- Problem details -
Below is some data. Retype exactly the lines starting at the one with "Jump to the third carousel dot" and ending at the one with "Task: Toggle lock transparent pixels checkbox".

- Extracted data -
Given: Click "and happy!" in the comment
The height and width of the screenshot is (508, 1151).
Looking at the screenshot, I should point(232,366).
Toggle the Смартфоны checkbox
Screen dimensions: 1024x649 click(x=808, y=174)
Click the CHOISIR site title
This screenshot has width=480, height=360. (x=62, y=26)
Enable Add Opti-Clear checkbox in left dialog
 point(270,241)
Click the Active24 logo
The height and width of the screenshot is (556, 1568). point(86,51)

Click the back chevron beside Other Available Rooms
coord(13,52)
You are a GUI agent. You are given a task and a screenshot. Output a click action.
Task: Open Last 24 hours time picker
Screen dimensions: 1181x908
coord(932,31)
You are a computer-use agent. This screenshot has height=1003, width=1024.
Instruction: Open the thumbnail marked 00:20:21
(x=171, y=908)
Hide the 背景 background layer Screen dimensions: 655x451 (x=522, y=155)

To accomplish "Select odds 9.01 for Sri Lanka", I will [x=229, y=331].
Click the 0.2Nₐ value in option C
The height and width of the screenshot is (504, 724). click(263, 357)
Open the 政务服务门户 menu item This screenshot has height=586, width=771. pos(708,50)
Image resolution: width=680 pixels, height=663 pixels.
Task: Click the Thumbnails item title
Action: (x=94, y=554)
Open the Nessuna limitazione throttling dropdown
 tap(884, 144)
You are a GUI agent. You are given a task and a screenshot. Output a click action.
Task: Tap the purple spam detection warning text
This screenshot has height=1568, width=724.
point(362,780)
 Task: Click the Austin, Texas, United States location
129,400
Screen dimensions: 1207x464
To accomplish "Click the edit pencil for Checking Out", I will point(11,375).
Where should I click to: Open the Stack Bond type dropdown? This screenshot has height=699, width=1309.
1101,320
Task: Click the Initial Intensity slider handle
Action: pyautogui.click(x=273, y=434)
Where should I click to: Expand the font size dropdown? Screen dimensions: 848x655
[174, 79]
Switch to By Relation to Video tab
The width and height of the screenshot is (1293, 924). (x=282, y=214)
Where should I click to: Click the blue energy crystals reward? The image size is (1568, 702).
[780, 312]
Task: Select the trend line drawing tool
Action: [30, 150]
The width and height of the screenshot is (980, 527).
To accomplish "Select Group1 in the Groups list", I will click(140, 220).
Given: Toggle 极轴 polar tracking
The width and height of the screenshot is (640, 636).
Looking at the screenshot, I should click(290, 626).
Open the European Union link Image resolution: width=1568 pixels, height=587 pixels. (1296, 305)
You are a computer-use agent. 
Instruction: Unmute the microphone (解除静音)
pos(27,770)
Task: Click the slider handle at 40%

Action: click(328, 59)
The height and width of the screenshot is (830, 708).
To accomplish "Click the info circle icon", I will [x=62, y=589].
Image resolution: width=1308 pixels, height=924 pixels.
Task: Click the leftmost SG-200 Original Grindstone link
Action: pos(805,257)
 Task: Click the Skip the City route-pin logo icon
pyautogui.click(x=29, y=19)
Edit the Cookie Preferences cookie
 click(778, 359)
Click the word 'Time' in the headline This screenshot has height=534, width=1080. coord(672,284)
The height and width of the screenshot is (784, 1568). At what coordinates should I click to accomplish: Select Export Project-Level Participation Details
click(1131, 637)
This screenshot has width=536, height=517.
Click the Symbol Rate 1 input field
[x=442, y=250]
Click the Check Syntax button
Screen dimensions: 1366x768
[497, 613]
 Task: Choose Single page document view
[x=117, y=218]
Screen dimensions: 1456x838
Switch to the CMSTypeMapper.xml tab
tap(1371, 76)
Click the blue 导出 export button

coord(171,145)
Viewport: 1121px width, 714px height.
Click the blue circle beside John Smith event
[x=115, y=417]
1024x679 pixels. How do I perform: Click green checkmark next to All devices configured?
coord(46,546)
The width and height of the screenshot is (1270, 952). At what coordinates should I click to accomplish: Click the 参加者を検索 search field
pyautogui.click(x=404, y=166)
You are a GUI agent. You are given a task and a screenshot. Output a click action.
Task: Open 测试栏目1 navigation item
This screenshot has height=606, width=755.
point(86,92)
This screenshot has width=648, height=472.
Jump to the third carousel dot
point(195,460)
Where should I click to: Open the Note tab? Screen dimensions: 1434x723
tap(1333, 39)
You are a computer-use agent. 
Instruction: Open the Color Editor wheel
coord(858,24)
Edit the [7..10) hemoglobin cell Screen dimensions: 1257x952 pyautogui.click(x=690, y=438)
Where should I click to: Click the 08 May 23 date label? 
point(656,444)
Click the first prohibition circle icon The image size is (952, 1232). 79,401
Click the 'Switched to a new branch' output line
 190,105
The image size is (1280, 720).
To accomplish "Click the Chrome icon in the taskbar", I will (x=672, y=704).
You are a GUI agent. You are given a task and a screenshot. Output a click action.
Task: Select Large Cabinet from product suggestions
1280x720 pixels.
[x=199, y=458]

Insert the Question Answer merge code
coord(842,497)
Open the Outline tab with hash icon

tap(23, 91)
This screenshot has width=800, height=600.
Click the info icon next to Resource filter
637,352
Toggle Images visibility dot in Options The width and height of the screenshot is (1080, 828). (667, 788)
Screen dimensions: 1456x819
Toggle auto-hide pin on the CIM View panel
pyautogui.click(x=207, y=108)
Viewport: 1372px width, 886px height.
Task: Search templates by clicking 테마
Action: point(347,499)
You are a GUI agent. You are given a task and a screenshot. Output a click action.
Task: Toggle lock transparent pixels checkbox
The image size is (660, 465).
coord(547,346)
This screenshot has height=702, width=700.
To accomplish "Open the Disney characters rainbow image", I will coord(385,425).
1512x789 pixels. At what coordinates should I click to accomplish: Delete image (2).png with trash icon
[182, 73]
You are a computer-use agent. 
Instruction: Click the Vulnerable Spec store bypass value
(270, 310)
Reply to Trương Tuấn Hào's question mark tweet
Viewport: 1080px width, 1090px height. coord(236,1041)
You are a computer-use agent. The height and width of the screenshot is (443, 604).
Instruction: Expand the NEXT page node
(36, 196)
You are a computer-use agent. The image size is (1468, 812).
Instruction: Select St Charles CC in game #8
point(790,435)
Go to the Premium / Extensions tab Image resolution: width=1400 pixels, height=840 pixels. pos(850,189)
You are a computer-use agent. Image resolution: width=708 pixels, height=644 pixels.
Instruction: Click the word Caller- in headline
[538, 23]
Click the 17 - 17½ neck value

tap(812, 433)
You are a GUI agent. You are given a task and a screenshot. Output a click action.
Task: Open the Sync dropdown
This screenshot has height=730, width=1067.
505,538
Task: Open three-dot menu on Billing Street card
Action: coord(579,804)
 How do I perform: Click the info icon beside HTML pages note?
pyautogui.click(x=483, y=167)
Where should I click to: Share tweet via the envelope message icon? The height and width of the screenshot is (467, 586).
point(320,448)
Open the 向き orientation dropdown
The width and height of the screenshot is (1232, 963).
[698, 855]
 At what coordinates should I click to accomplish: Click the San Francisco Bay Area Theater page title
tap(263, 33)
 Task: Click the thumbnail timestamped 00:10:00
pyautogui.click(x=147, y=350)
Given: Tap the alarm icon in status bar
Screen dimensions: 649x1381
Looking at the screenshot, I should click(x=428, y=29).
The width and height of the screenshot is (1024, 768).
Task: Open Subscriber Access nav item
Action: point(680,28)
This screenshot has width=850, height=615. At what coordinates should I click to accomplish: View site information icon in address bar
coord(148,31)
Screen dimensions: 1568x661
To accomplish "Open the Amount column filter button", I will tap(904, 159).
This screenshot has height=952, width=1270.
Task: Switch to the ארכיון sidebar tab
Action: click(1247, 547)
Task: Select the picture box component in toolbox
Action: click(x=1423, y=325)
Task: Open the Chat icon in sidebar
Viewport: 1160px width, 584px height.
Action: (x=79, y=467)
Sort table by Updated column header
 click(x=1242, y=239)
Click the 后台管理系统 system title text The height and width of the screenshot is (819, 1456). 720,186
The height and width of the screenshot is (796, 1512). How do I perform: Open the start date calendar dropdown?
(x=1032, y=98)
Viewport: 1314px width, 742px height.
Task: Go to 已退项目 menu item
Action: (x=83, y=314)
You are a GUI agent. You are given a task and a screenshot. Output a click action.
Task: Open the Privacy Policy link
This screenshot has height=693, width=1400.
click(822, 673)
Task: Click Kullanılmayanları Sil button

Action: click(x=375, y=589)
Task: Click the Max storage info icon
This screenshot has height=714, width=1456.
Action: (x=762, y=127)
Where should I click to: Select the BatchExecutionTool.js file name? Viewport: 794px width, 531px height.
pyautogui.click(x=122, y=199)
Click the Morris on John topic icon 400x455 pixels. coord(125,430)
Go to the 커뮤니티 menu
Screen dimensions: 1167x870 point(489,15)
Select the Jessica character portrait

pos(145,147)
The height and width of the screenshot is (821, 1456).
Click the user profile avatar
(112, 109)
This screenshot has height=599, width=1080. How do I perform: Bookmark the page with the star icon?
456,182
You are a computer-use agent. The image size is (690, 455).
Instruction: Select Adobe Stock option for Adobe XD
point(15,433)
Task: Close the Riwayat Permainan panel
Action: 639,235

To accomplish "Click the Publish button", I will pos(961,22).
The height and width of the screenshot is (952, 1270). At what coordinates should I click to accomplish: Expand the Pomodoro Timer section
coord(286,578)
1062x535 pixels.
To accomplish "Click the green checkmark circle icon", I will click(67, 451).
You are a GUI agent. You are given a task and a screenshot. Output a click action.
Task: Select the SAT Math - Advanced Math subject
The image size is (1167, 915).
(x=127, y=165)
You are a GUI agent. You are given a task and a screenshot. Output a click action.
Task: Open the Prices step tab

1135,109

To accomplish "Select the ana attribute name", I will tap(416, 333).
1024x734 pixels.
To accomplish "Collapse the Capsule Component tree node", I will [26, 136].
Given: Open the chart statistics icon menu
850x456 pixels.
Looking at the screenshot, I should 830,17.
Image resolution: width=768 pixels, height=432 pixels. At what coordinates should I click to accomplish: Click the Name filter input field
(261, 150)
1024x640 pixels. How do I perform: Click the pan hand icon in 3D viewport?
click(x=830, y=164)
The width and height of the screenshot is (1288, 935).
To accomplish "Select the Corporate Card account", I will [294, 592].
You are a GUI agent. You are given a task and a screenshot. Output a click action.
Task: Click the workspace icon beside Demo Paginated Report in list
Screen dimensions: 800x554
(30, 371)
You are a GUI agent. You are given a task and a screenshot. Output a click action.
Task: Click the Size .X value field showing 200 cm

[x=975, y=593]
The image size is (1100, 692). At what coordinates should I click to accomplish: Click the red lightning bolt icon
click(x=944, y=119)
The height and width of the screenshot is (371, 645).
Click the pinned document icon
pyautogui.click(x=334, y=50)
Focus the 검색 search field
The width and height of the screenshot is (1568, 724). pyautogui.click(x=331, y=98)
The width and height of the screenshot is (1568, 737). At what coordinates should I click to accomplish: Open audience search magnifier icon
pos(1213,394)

- Result of the exercise -
Jump to the third carousel dot
point(195,460)
Where should I click to: Open the Note tab? Screen dimensions: 1434x723
tap(1333, 39)
You are a computer-use agent. 
Instruction: Open the Color Editor wheel
coord(858,24)
Edit the [7..10) hemoglobin cell Screen dimensions: 1257x952 pyautogui.click(x=690, y=438)
Where should I click to: Click the 08 May 23 date label? 
point(656,444)
Click the first prohibition circle icon The image size is (952, 1232). 79,401
Click the 'Switched to a new branch' output line
 190,105
The image size is (1280, 720).
To accomplish "Click the Chrome icon in the taskbar", I will (x=672, y=704).
You are a GUI agent. You are given a task and a screenshot. Output a click action.
Task: Select Large Cabinet from product suggestions
1280x720 pixels.
[x=199, y=458]

Insert the Question Answer merge code
coord(842,497)
Open the Outline tab with hash icon

tap(23, 91)
This screenshot has width=800, height=600.
Click the info icon next to Resource filter
637,352
Toggle Images visibility dot in Options The width and height of the screenshot is (1080, 828). (667, 788)
Screen dimensions: 1456x819
Toggle auto-hide pin on the CIM View panel
pyautogui.click(x=207, y=108)
Viewport: 1372px width, 886px height.
Task: Search templates by clicking 테마
Action: point(347,499)
You are a GUI agent. You are given a task and a screenshot. Output a click action.
Task: Toggle lock transparent pixels checkbox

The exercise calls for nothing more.